Машина шла хорошо и ходко. Номер, который был присвоен ей, придавал водителю особенный стиль — полулихаческий, самоуверенный, отчего казалось, что он — водитель прекрасный и с ним ничего не может случиться. Но и не только это виделось сейчас Гребенникову в этом немолодом уже, но каком-то молодежном мужчине. Он возил и прежнего шефа. И до того, как был создан еженедельник, он ездил на цековской машине, много перевидал на этом свете «хозяев», «шефов» и многих уже пережил. Он никого из них не забыл, и Гребенников почувствовал это, хотя ни разу, никогда в его присутствии водитель не помянул своих прежних пассажиров. Но что-то в его поведении, в его манере вести машину, в его манере разговаривать с ним, Гребенниковым, даже в той независимости, что сквозила в каждом его движении, заставляло Гребенникова понять это. И то, что он понял, отозвалось в нем какой-то печальной болью. Но это продолжалось только мгновение. Гребенников умел отодвигать от своего сердца неприятное — отодвигать на потом, хотя знал, что потом он вернется к пережитому.

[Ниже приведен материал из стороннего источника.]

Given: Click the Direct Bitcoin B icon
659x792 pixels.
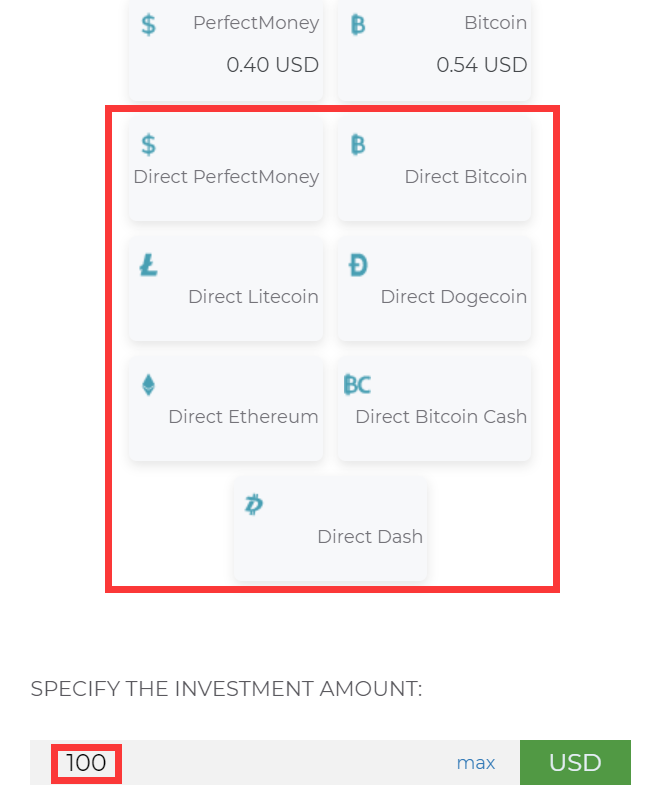Looking at the screenshot, I should pos(358,144).
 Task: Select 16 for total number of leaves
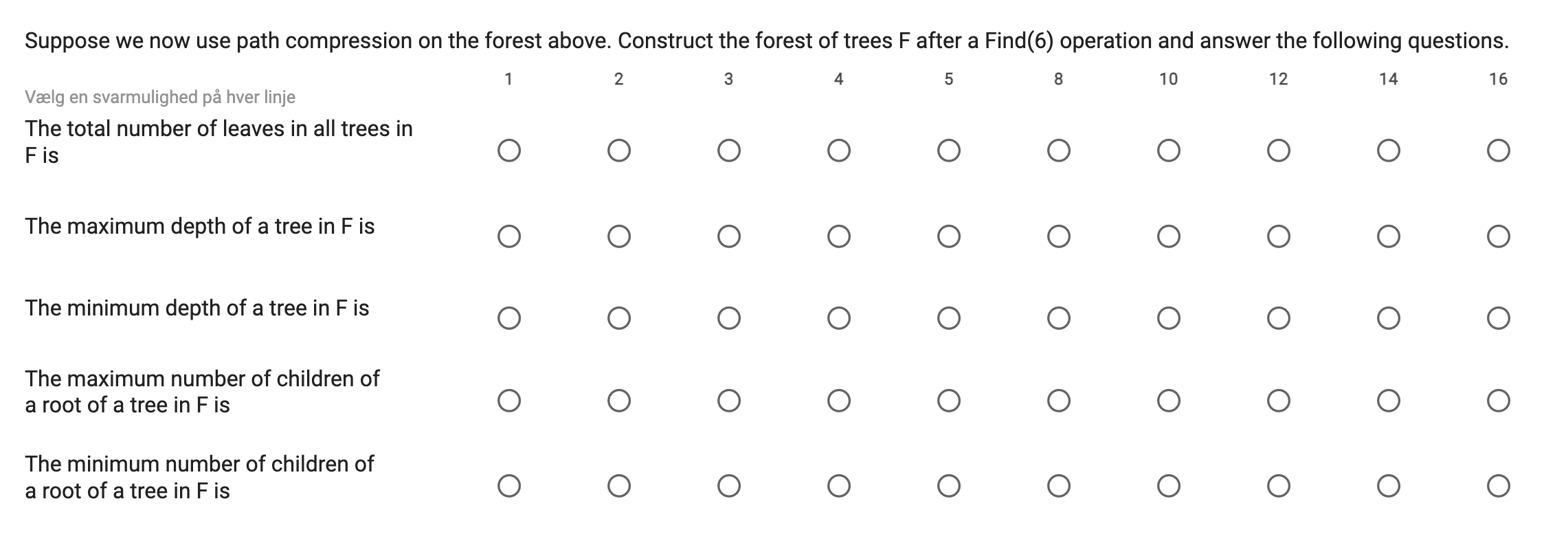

«Волга» шла в левом ряду, иногда захватывая и сплошную осевую там, где она была видна, потому что мокрый снег, сделавшись грязным, покрывал не всю мостовую. Гребенников с такой легкостью отодвинул от себя почти неприкрытое чувство превосходства, исходящее от водителя, потому что из всех времен года ему нравилась вот такая весна. Именно весна — со слякотью, с разной погодой на разных сторонах улицы, с пронзительным ветром и неожиданным морозом, прохватывающим до костей: именно такая весна всякий раз возвращала ему то первое ощущение полета, своей значимости, предвкушения удачи, начала нового в жизни, которые он испытывал несколько лет назад впервые.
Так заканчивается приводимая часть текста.